- [RECORDS PROVIDED]
↓↓↓

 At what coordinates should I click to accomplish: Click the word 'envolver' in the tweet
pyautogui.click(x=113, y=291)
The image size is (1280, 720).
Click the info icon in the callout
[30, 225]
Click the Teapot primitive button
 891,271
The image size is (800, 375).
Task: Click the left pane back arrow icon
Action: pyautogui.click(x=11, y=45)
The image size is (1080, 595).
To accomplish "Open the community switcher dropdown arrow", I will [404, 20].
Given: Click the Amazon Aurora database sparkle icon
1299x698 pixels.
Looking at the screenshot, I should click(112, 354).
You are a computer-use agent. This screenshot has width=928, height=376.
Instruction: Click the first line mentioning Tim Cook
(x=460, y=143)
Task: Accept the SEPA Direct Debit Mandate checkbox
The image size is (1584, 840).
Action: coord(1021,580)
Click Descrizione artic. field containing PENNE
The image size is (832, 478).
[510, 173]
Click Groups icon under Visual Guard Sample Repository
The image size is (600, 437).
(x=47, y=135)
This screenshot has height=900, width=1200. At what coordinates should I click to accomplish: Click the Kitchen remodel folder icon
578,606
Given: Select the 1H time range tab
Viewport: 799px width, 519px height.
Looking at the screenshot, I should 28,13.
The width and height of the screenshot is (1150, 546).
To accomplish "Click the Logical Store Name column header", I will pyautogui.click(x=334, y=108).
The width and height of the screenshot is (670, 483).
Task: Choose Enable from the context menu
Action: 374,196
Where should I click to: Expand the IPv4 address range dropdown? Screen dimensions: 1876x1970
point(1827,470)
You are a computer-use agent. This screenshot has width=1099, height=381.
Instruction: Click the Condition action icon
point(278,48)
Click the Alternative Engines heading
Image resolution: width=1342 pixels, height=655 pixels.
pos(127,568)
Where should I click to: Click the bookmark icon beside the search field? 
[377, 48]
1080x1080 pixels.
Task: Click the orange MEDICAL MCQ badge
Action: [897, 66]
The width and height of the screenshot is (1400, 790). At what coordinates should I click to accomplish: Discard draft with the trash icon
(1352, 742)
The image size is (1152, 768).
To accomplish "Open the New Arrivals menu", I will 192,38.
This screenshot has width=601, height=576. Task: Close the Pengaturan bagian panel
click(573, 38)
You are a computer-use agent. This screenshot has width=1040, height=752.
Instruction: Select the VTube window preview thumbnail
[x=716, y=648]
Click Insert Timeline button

↑↑↑

Search the material above for the string "agent". Show every line that holds it.

- [EXERCISE ANSWER]
You are a computer-use agent. This screenshot has width=928, height=376.
You are a computer-use agent. This screenshot has width=1099, height=381.
You are a computer-use agent. This screenshot has width=1040, height=752.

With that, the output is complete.